Stored records
=== Section Start ===

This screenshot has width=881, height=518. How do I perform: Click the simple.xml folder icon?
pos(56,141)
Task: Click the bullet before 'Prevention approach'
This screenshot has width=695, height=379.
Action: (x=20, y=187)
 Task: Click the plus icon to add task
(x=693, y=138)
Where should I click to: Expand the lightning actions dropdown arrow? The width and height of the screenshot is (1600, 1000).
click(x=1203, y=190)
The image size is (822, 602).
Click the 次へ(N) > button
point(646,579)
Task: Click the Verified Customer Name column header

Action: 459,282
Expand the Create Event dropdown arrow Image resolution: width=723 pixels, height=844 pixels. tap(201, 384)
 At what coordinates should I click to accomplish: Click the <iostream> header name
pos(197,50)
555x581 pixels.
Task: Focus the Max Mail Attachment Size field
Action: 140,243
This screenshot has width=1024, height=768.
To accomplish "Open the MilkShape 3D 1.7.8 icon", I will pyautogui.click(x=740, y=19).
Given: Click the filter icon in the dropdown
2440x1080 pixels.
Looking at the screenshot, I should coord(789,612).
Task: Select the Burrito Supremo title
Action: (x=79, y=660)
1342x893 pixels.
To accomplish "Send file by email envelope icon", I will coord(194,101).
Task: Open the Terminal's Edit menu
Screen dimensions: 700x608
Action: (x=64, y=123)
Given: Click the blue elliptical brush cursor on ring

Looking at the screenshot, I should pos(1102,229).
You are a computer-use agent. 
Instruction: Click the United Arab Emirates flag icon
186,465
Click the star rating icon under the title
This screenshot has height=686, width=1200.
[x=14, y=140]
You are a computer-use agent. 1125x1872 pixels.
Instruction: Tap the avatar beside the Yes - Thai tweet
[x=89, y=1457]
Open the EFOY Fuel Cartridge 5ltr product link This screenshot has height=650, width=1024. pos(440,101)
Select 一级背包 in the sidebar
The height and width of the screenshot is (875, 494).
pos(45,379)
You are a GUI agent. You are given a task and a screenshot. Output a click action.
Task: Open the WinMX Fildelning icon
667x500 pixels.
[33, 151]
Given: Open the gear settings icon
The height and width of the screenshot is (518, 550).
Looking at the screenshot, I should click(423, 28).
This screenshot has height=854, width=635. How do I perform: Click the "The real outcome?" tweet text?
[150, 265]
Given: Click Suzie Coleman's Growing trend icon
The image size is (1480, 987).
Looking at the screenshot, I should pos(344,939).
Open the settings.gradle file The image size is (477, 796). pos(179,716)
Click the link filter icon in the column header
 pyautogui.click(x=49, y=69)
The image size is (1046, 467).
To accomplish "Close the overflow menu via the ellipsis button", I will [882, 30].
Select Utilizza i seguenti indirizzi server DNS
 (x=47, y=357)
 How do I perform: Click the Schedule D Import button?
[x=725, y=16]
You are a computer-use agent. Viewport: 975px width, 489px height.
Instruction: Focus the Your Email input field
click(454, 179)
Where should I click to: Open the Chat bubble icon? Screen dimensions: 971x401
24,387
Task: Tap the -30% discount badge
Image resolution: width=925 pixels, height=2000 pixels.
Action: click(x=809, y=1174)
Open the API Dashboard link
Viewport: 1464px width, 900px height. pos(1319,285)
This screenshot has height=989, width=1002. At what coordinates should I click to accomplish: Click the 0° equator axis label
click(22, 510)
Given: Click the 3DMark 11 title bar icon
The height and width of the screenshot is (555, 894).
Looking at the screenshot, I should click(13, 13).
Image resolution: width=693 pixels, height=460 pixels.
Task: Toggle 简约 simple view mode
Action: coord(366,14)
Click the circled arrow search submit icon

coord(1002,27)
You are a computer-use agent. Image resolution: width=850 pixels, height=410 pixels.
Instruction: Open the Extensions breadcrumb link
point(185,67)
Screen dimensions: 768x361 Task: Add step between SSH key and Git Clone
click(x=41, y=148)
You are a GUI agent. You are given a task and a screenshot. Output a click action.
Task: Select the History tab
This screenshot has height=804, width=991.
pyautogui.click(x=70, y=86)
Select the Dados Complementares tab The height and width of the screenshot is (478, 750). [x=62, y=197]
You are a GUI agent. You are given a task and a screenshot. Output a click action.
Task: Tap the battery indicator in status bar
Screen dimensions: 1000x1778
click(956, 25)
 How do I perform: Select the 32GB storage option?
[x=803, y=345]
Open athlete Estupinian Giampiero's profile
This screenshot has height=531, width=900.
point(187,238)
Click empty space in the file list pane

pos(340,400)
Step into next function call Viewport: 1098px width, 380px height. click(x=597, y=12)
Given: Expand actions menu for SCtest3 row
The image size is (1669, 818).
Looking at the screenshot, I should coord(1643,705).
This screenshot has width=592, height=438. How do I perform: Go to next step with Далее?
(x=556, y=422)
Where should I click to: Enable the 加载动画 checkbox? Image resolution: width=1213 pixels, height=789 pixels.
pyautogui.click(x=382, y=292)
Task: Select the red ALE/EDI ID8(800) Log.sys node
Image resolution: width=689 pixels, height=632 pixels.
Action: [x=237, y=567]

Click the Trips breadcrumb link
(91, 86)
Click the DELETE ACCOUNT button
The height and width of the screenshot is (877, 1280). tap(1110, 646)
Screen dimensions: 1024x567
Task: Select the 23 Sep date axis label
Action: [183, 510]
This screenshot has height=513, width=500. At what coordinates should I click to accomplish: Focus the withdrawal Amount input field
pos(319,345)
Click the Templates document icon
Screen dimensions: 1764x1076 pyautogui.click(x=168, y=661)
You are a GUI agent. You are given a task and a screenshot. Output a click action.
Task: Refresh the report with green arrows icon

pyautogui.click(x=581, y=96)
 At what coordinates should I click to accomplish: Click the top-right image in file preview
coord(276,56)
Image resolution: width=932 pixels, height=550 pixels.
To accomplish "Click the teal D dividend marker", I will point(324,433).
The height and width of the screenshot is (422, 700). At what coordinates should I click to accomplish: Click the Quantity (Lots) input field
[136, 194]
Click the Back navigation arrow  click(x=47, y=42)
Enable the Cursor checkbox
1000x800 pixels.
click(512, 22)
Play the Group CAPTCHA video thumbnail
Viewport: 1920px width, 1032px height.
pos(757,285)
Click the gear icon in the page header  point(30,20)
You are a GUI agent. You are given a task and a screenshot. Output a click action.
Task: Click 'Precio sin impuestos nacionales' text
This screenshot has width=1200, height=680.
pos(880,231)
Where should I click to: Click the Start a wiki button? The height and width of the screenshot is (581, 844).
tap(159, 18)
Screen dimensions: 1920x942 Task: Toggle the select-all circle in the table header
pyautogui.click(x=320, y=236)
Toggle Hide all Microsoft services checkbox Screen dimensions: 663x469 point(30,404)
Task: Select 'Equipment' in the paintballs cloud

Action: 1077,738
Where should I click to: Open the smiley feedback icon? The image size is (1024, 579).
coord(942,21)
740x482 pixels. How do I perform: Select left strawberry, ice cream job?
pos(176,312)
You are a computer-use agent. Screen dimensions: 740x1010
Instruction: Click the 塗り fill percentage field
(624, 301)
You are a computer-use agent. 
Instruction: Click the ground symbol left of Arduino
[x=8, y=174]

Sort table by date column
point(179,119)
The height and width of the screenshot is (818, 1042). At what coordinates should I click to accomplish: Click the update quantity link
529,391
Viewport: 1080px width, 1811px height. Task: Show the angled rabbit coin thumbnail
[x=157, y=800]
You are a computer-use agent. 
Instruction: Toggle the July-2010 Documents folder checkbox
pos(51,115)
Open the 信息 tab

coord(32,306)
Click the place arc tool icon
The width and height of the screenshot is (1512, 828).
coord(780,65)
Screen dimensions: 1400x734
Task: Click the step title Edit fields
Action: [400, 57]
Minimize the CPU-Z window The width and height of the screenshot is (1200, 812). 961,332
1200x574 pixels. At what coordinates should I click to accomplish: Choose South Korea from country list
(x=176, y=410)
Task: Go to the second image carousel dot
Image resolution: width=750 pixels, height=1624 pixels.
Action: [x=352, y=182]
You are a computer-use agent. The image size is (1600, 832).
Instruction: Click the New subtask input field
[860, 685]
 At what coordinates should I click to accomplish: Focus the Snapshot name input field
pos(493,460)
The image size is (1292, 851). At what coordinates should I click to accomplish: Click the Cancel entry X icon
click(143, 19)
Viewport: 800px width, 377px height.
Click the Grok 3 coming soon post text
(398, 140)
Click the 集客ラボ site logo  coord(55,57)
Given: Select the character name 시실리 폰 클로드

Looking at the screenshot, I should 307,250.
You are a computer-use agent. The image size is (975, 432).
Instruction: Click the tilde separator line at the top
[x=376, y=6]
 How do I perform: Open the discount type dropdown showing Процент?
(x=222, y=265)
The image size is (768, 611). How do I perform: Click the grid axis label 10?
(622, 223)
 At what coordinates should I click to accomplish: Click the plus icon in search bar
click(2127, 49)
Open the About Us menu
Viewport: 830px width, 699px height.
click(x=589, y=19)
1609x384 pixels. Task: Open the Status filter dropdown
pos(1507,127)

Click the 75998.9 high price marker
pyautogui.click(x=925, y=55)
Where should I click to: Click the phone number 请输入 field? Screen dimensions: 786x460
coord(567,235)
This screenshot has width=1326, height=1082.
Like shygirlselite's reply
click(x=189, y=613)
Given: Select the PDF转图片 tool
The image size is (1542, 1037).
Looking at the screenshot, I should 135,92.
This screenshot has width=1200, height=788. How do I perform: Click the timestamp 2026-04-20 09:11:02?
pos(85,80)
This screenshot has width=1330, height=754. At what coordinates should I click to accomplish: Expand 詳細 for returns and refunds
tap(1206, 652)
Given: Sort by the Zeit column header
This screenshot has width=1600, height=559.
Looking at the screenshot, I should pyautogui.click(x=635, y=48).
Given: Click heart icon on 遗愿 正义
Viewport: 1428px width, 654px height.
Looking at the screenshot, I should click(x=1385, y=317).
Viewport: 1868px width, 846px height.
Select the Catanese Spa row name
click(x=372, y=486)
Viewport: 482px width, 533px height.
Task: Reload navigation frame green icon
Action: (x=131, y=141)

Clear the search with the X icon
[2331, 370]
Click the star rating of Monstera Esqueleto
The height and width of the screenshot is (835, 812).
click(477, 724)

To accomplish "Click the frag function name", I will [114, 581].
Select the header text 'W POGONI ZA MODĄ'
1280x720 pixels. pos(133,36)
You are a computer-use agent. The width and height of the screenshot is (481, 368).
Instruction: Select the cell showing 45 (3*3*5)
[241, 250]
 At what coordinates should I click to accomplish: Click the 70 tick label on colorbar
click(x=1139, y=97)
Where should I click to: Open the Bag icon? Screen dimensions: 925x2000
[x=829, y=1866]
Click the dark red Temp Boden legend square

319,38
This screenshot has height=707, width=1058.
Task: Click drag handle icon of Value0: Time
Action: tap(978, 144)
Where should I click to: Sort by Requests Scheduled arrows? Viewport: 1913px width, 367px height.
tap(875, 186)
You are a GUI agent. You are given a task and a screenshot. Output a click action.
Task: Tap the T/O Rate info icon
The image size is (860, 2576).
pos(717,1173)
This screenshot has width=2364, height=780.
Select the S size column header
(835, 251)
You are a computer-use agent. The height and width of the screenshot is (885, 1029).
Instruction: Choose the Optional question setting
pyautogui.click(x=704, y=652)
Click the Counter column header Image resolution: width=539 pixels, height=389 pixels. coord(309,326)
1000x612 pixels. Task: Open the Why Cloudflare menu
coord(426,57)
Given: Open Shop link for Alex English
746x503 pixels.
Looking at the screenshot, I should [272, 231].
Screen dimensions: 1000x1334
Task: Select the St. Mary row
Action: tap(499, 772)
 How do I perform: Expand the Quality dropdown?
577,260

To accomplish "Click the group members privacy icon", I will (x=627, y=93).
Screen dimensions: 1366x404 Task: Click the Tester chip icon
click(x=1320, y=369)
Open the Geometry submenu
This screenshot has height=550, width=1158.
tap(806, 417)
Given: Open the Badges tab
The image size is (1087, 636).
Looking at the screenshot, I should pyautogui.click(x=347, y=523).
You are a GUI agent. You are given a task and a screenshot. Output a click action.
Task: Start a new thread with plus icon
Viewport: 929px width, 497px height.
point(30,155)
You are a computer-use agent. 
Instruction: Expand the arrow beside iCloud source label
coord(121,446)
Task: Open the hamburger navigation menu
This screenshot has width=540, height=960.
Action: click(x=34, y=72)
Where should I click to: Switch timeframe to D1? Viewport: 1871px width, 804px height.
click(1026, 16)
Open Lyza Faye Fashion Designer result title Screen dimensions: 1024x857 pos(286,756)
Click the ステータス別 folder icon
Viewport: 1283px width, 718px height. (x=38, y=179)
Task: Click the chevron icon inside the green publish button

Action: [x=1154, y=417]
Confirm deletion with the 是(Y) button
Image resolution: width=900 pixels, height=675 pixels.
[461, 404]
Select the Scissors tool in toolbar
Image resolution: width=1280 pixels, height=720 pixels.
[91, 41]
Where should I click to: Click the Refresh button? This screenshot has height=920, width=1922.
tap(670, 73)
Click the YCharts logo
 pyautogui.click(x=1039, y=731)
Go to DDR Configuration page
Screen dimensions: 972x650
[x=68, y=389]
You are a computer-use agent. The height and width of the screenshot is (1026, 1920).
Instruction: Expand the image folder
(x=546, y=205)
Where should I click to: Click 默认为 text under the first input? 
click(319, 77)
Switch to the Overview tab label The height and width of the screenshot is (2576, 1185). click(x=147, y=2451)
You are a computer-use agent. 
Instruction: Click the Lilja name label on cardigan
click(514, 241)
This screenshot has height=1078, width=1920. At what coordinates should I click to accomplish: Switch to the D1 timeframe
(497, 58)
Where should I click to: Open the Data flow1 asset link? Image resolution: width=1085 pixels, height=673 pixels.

=== Section End ===

### WHAT THE TASK REQUIRES
Extract from the records above the lines from the one containing "At what coordinates should I click to accomplish: Click the 70" to the one containing "Given: Open the Badges tab", both lines included, exactly as they appear and with nothing else.

### ANSWER
 At what coordinates should I click to accomplish: Click the 70 tick label on colorbar
click(x=1139, y=97)
Where should I click to: Open the Bag icon? Screen dimensions: 925x2000
[x=829, y=1866]
Click the dark red Temp Boden legend square

319,38
This screenshot has height=707, width=1058.
Task: Click drag handle icon of Value0: Time
Action: tap(978, 144)
Where should I click to: Sort by Requests Scheduled arrows? Viewport: 1913px width, 367px height.
tap(875, 186)
You are a GUI agent. You are given a task and a screenshot. Output a click action.
Task: Tap the T/O Rate info icon
The image size is (860, 2576).
pos(717,1173)
This screenshot has width=2364, height=780.
Select the S size column header
(835, 251)
You are a computer-use agent. The height and width of the screenshot is (885, 1029).
Instruction: Choose the Optional question setting
pyautogui.click(x=704, y=652)
Click the Counter column header Image resolution: width=539 pixels, height=389 pixels. coord(309,326)
1000x612 pixels. Task: Open the Why Cloudflare menu
coord(426,57)
Given: Open Shop link for Alex English
746x503 pixels.
Looking at the screenshot, I should [272, 231].
Screen dimensions: 1000x1334
Task: Select the St. Mary row
Action: tap(499, 772)
 How do I perform: Expand the Quality dropdown?
577,260

To accomplish "Click the group members privacy icon", I will (x=627, y=93).
Screen dimensions: 1366x404 Task: Click the Tester chip icon
click(x=1320, y=369)
Open the Geometry submenu
This screenshot has height=550, width=1158.
tap(806, 417)
Given: Open the Badges tab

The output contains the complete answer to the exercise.